BECAUSE most of Namibia's wealth is in the wild, shifts in natural systems due to climate change could wreak havoc in the country's economy, indicates a just-released United Nations publication.
Titled 'Climate Change in Africa: A Guidebook for Journalists,' the publication says Namibia's natural legacy underpins much of its bank balance - and also leaves it highly vulnerable to the impact of climate change.
It states that research done by the International Institute for Environment and Development (IIED) suggests that impact on natural resources alone could reduce the country's GDP by 1.6%.
"Employment opportunities could shrink and wages fall, with incomes for unskilled labour dropping by 25% in a worst-case scenario. So, along with climate-proofed policies and activities, Namibia needs a strategy to deal with displaced farmers and farm workers," said the book.
It was published by the United Nations Educational, Scientific and Cultural Organisation (Unesco) as part of the Unesco Series on Journalism Education and was written by Mike Shanahan of the IIED, Willie Shubert (Internews/Earth Journalism Network), Cameron Scherer (Internews/Earth Journalism Network) and Teresa Corcoran (IIED). Unesco's Fackson Banda edited the publication.
It covers topics such as reporting climate change, which climate change matters to every journalists and every media outlet, the gender dimension of climate change, why the climate is changing, what climate change means for agriculture and food security,how climate change will affect human health and the economics of climate change.

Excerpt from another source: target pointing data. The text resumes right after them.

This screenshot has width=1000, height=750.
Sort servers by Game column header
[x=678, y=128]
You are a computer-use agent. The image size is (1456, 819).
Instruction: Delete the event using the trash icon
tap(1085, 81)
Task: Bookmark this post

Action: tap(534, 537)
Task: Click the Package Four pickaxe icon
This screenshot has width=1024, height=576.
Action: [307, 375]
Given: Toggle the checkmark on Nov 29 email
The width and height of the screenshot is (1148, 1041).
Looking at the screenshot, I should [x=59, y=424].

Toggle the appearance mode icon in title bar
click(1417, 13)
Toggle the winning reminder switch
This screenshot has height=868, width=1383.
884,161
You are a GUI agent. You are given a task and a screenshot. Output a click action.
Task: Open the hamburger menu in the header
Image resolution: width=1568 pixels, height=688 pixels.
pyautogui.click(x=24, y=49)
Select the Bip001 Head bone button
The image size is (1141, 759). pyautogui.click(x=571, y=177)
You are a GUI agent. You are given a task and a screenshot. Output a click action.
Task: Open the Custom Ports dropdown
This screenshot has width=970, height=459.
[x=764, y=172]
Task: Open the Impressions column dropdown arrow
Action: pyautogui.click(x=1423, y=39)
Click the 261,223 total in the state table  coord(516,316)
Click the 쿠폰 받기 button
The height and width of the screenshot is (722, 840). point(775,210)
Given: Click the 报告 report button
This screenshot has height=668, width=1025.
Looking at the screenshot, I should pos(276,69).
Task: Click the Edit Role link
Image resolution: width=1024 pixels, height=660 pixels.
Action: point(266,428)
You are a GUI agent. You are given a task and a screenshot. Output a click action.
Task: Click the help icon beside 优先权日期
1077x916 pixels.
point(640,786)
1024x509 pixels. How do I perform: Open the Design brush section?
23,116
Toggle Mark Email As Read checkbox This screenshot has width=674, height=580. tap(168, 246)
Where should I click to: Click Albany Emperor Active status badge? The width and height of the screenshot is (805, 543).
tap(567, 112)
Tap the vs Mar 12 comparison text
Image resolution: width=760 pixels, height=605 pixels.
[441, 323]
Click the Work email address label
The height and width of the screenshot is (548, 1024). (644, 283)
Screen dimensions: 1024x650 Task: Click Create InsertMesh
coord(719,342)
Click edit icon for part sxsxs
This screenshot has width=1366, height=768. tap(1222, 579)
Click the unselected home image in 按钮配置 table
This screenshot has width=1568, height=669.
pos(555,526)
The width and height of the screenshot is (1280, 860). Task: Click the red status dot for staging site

Namibia's National Policy on Climate Change says due to its arid and semi-arid environment and over-depended on rain-fed agriculture, Namibia is most vulnerable to climate change. Climate change, as alleged in the policy, poses great challenges to these very important sectors such as water resources, marine resources, agriculture, biodiversity ecosystems, coastal zones and systems, health and energy.